START INPUT FOR THIS TASK

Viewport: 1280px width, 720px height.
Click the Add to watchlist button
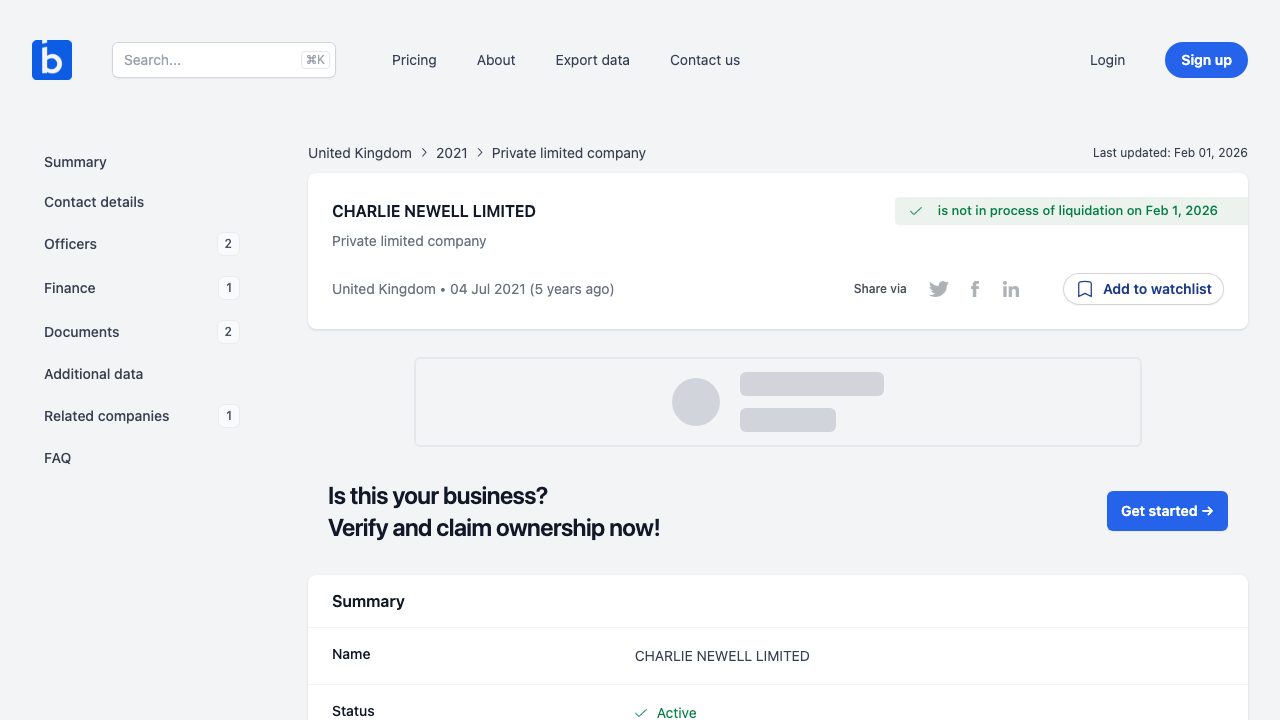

END INPUT FOR THIS TASK
START INPUT FOR THIS TASK

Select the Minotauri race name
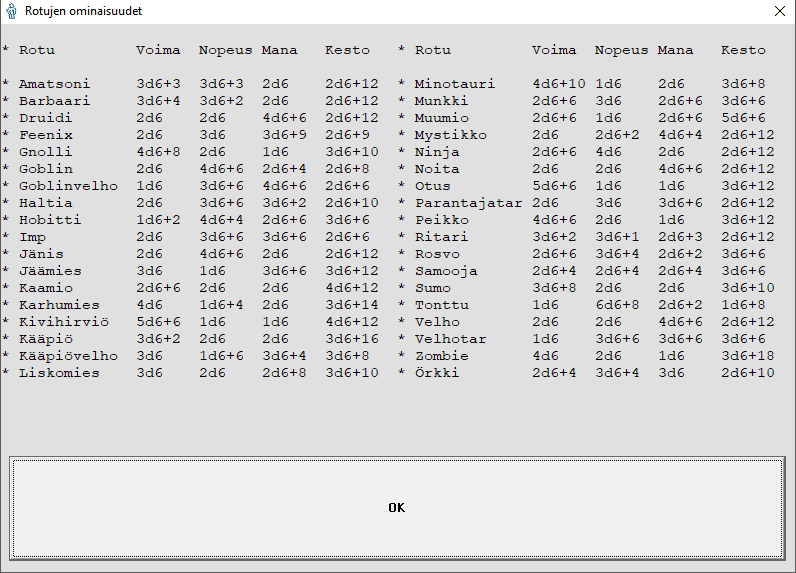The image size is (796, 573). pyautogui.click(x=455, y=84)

END INPUT FOR THIS TASK
START INPUT FOR THIS TASK

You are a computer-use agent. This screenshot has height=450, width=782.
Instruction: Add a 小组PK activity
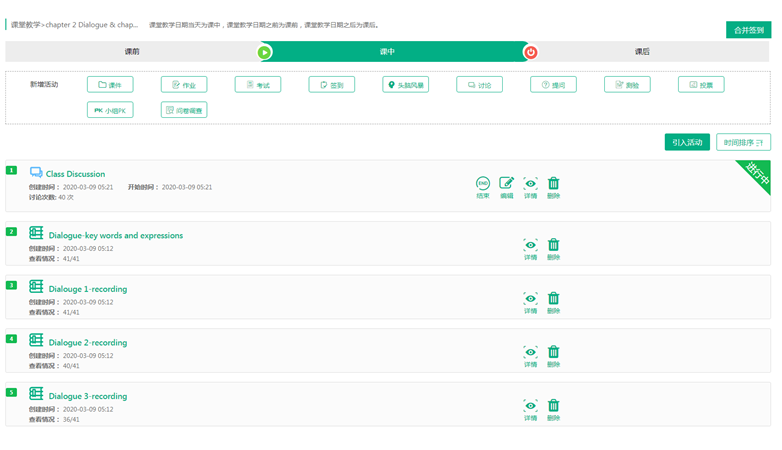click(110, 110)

END INPUT FOR THIS TASK

EXERCISE DETAILS: Taking the entries above, write out exactly each line from the one holding "Viewport: 1280px width, 720px height." to the one holding "Click the Add to watchlist button", both included, and stop there.

SOLUTION TO THIS TASK:
Viewport: 1280px width, 720px height.
Click the Add to watchlist button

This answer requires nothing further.